Eltern hoffen, dass die Impfkampagne bald Wirkung zeigt

Lumper hofft – und ist damit wohl nicht alleine – dass die Impfkampagne bald Wirkung zeigt, sagt: „Es ist mein Wunsch, dass die Kinder wieder in die Schule gehen können, dorthin, wo sie auch hingehören.“

Die Nachricht, dass ab dem 11. Januar aus der Distanz unterrichtet wird, habe die Eltern zu spät erreicht, wie der Oettinger Armin Sailer sagt. Das Kultusministerium habe erst vier Tage vor Beginn über die neue Situation informiert. „Es kann nicht sein, dass die Leute so hängen gelassen werden.“ Die Schulen, resümieren die Eltern unisono, würden jedoch transparent und schnell kommunizieren.

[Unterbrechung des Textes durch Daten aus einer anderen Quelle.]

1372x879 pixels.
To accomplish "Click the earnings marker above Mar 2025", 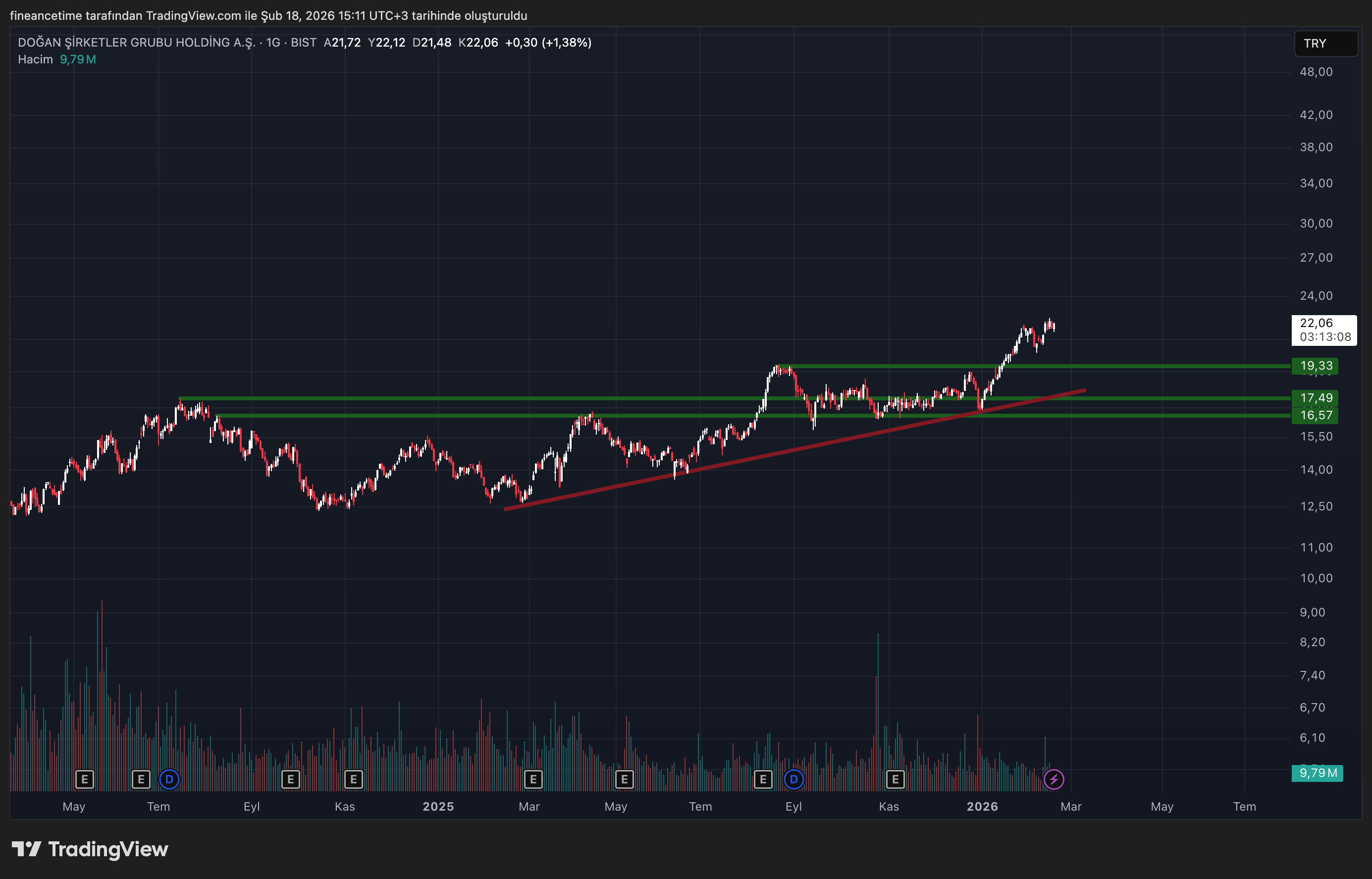I will click(533, 779).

Wie belastend der Unterricht auf Distanz für Eltern ist, hängt auch vom Alter ihres Nachwuchses ab. Sabrina Greiner hat drei Kinder, eines davon besucht die Grundschule Mitte in Nördlingen. Jeden Tag versorgen die Lehrer dort ihre Schüler mit Arbeitsaufträgen und Erklärvideos. „Alle sind sehr bemüht, machen einen großartigen Job“, sagt die Mutter, die auch Vorsitzende des Elternbeirats ist. Und dennoch: Greiner ist bei Fragen ihres Kindes immer in Rufbereitschaft. „Ich komme zu kaum etwas anderem“, sagt sie. Was sie und die anderen Eltern eint, ist der Wunsch, dass die Schulen bald wieder öffnen können. Natürlich unter Einhaltung der Hygienemaßnahmen.